## DESCRIPTION OF THE TASK
Starting at the first line of the data, print each line verbatim up to and including the line bearing "Given: Select the cobblestone texture image", omitting pictures.

## Collected data entries
· · · · · · ·
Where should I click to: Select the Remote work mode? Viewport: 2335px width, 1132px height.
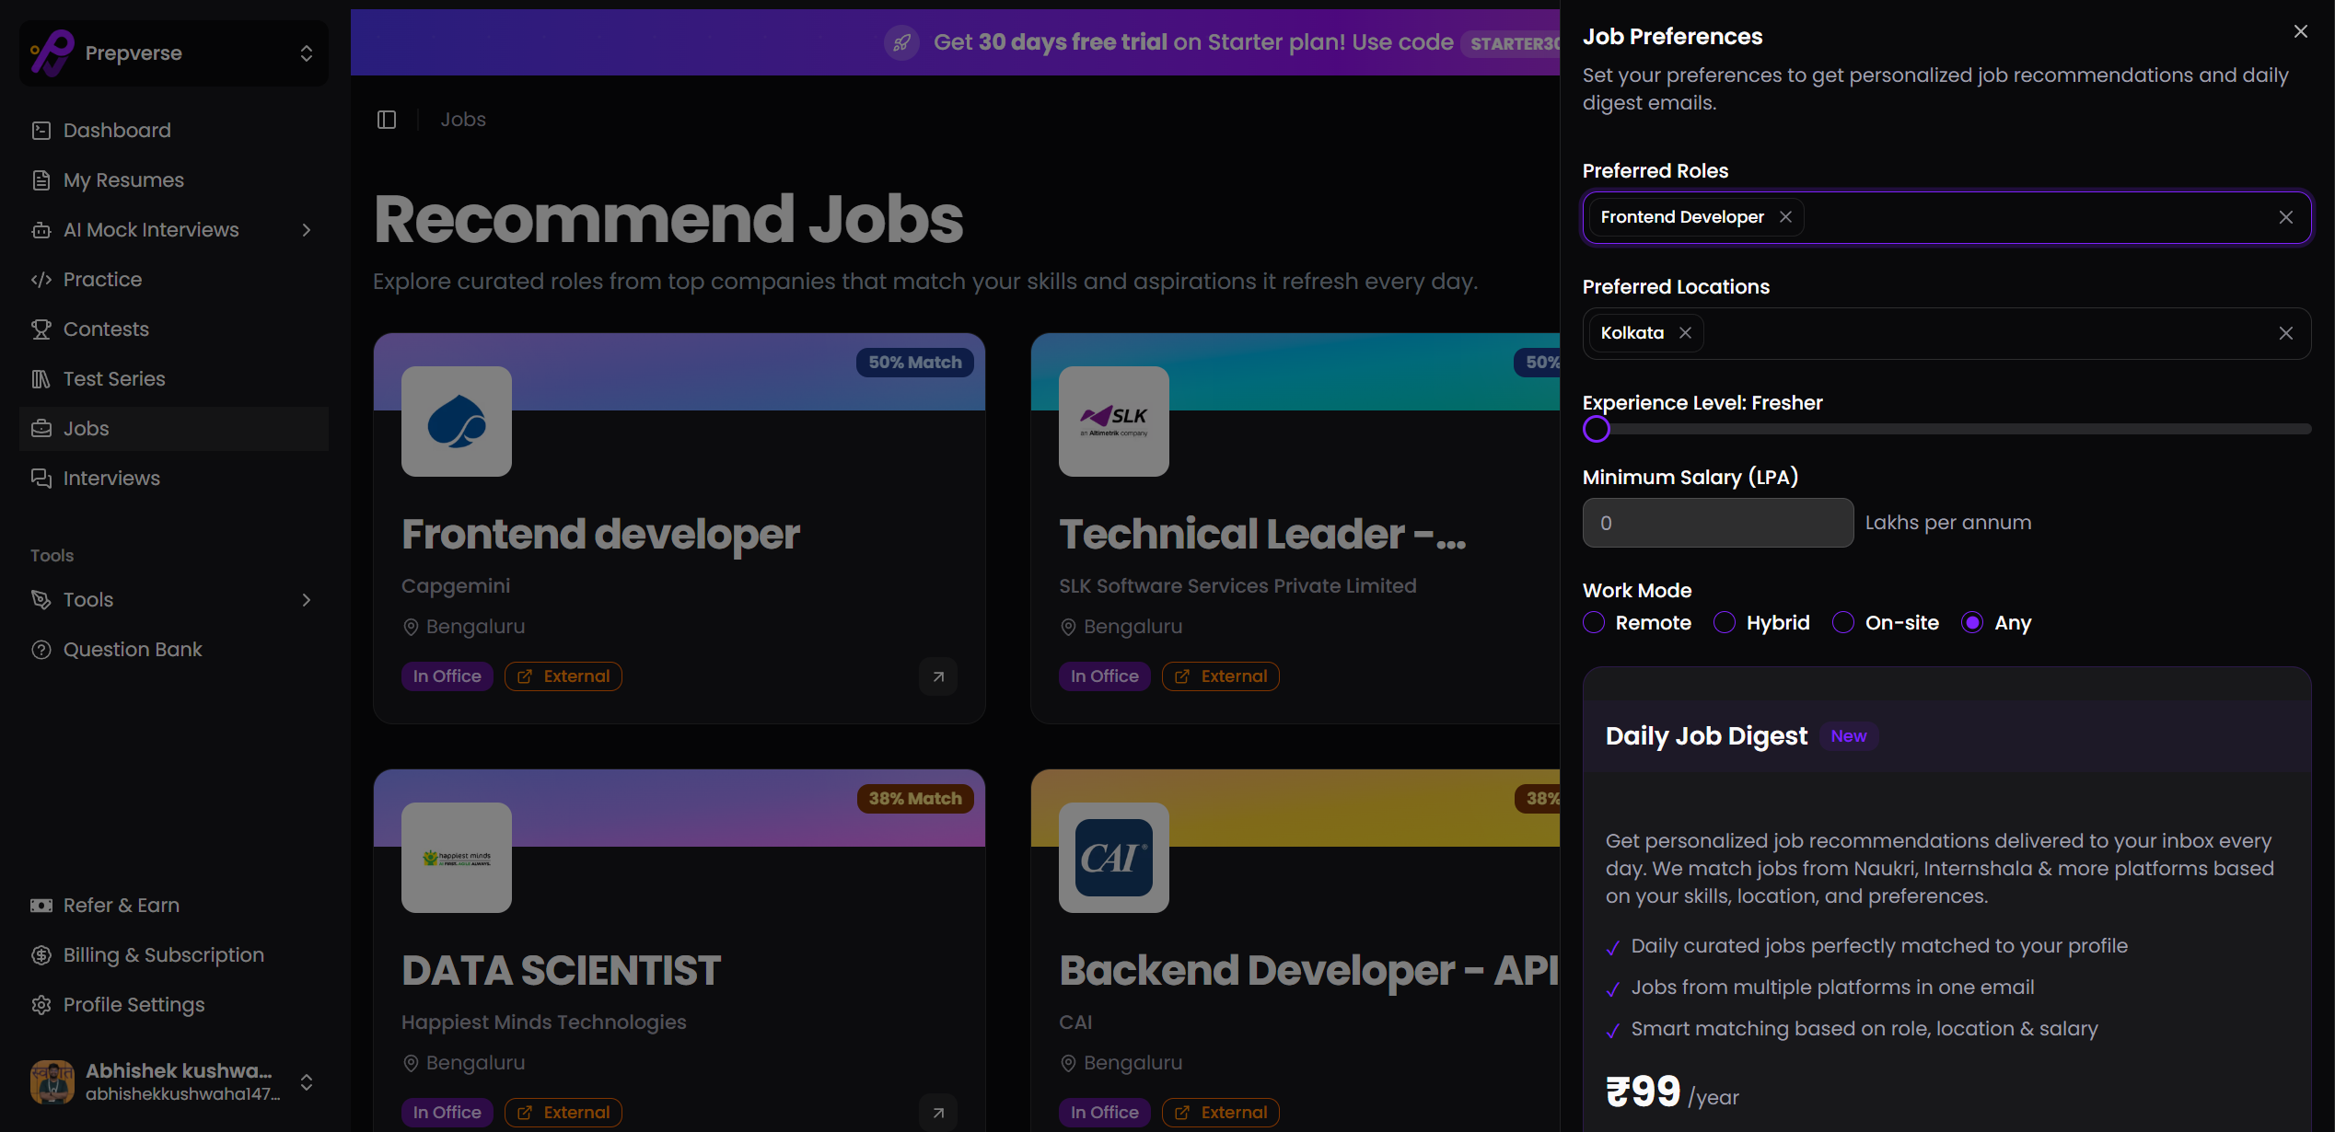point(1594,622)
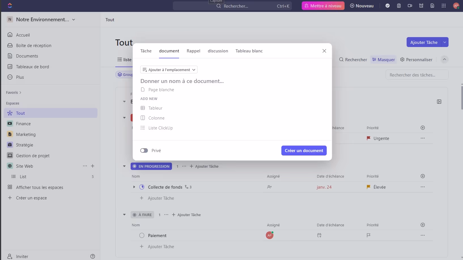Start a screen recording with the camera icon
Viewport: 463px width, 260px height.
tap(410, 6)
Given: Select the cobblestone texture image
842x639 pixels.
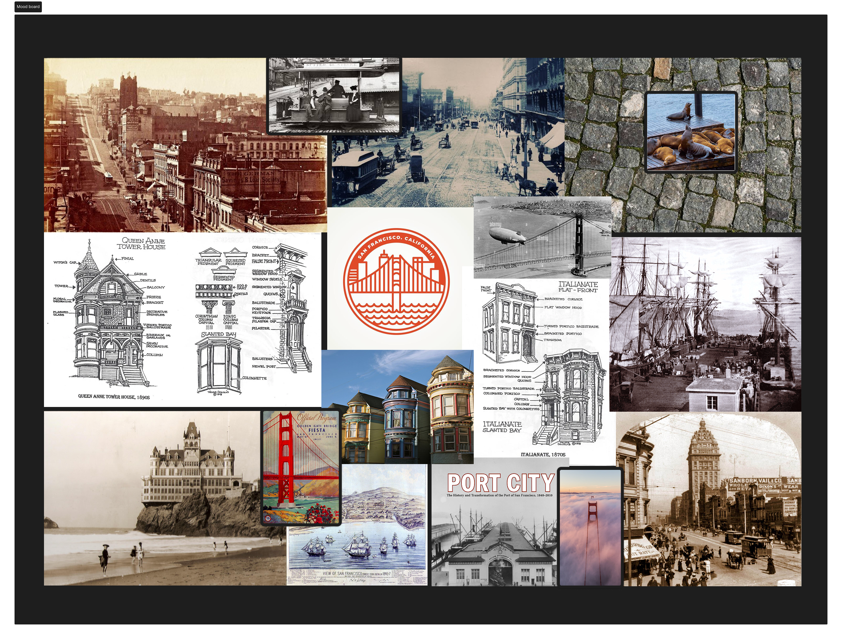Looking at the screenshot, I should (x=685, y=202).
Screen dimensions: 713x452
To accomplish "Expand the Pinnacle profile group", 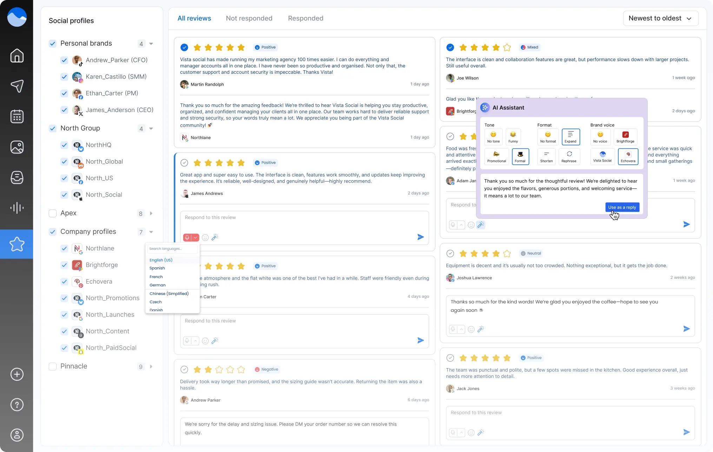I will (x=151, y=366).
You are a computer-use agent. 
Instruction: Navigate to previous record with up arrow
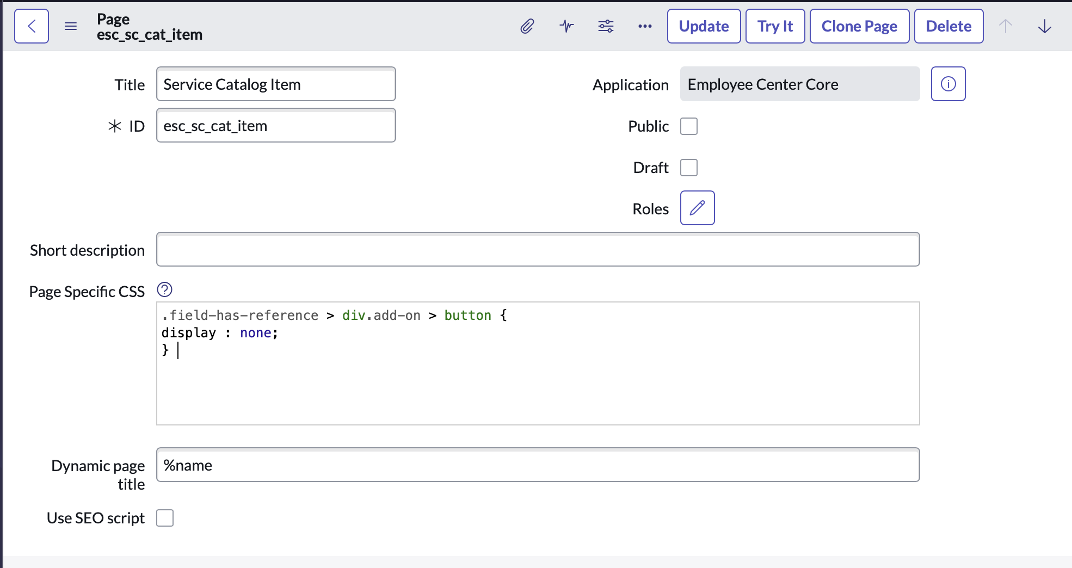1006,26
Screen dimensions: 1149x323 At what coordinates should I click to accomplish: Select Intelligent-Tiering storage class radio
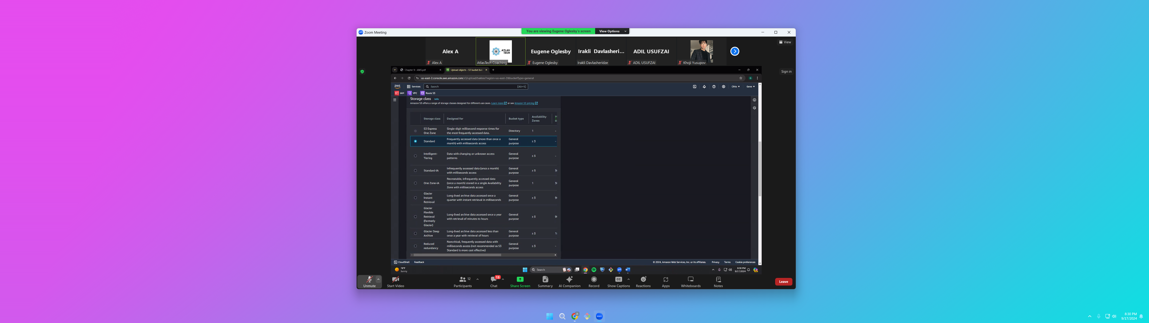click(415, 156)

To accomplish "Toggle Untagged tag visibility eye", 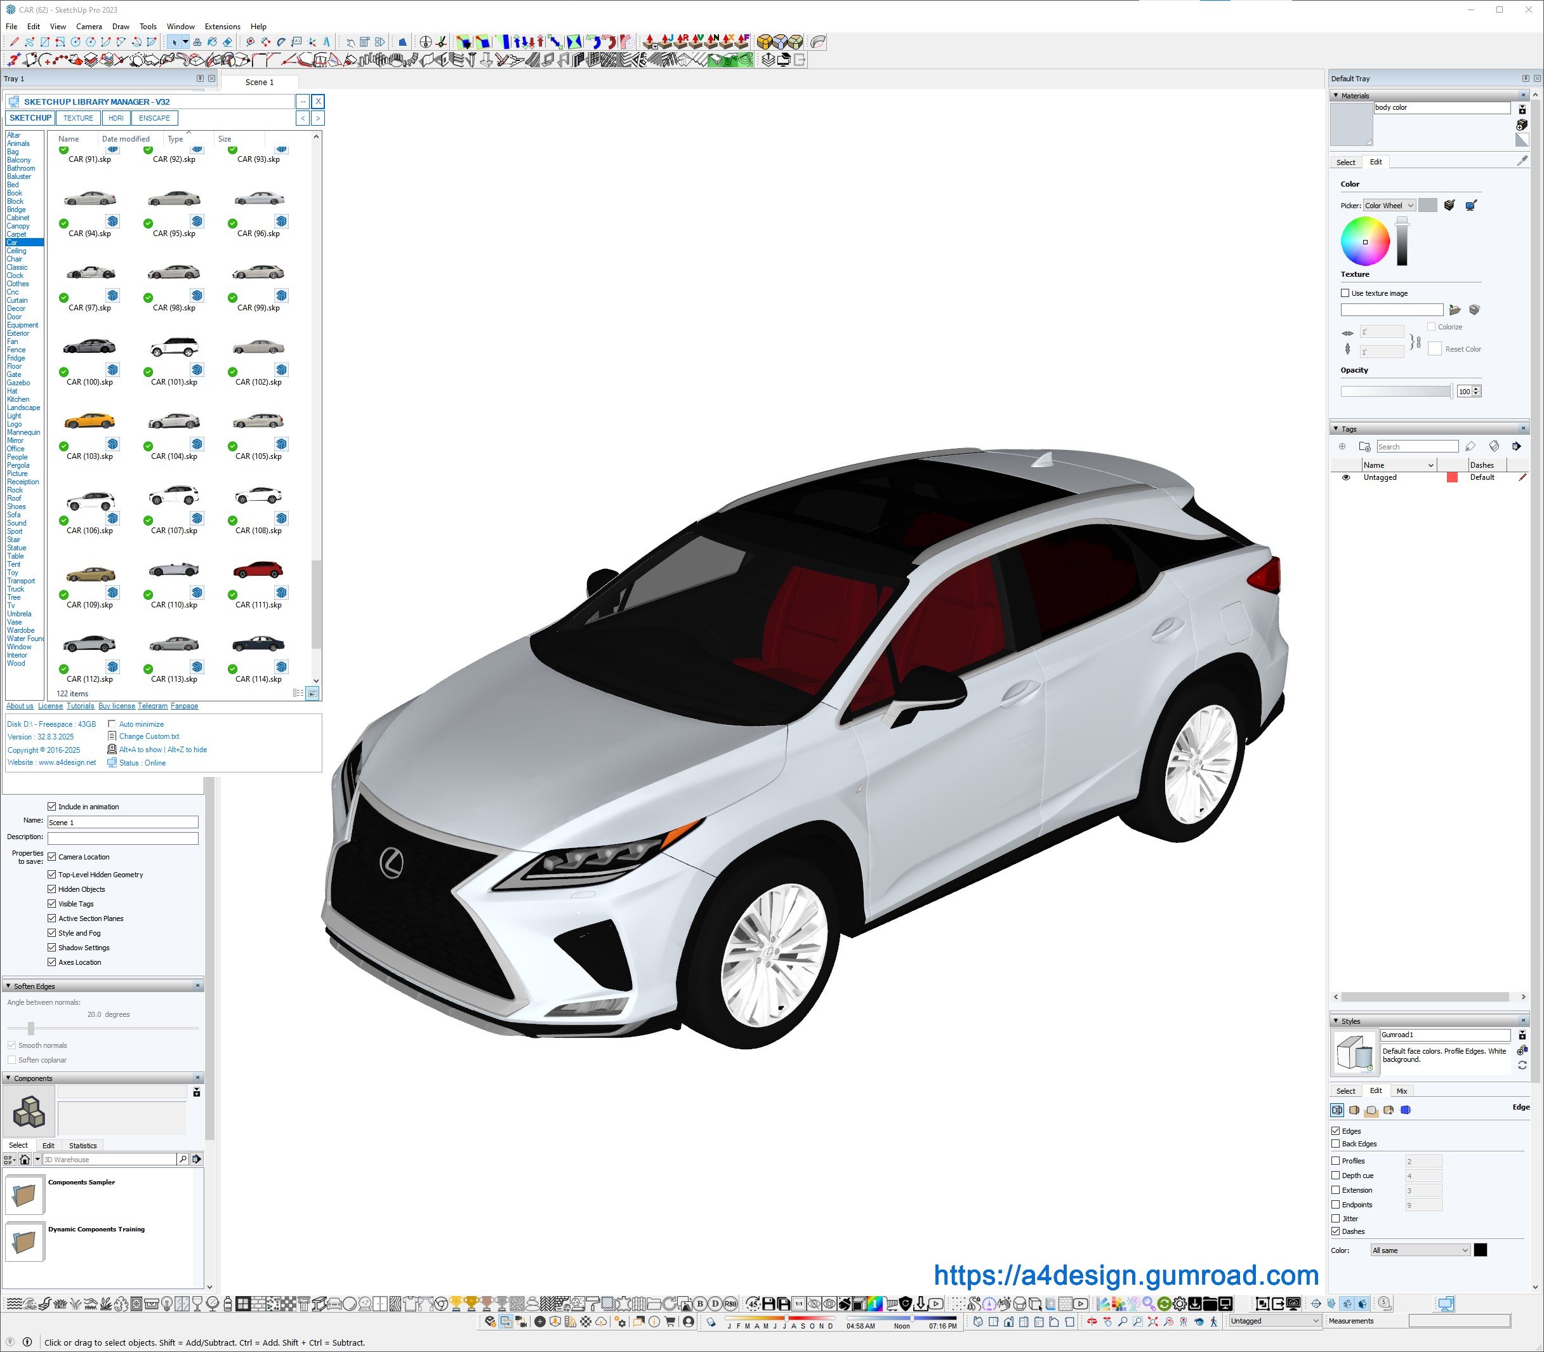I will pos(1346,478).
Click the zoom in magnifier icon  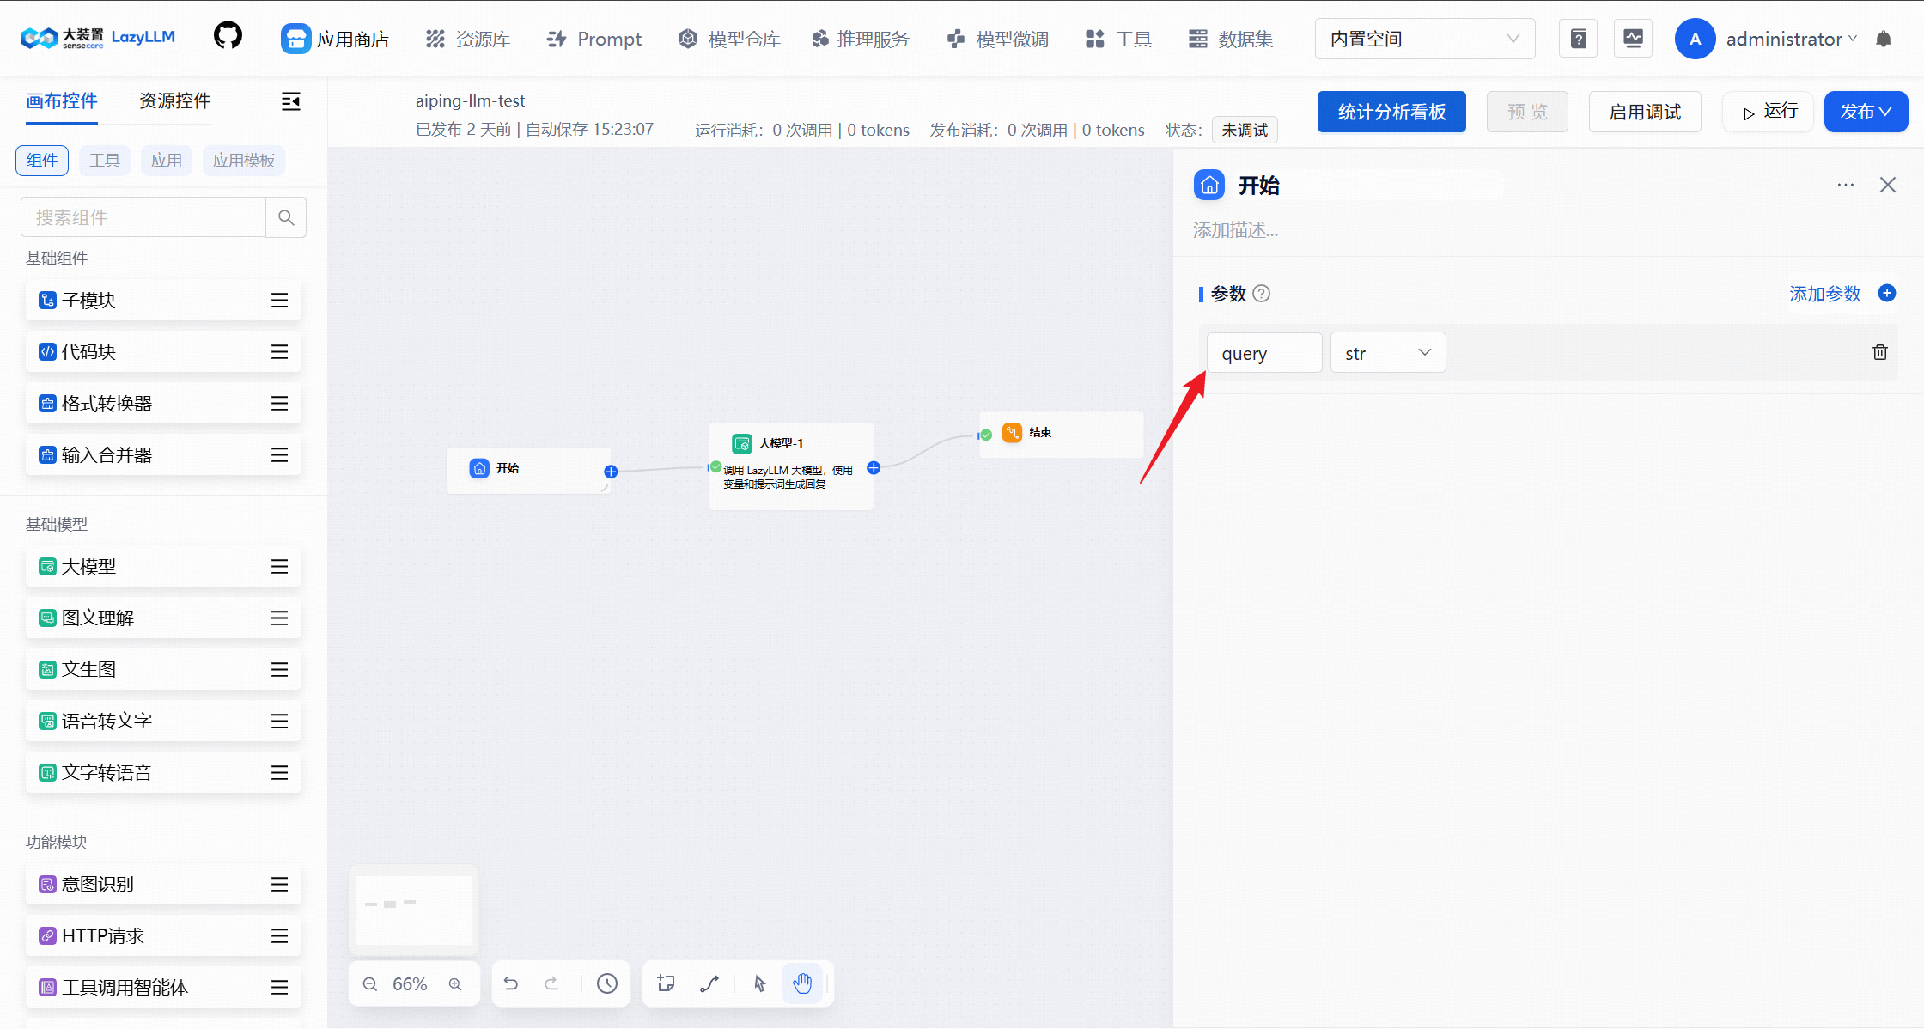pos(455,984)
· · · · · · ·
## EXPECTED OUTPUT
Where should I click to: Select the Remote work mode? Viewport: 2335px width, 1132px height.
point(1594,622)
Start a screen recording with the camera icon
Viewport: 463px width, 260px height.
tap(410, 6)
Given: Select the cobblestone texture image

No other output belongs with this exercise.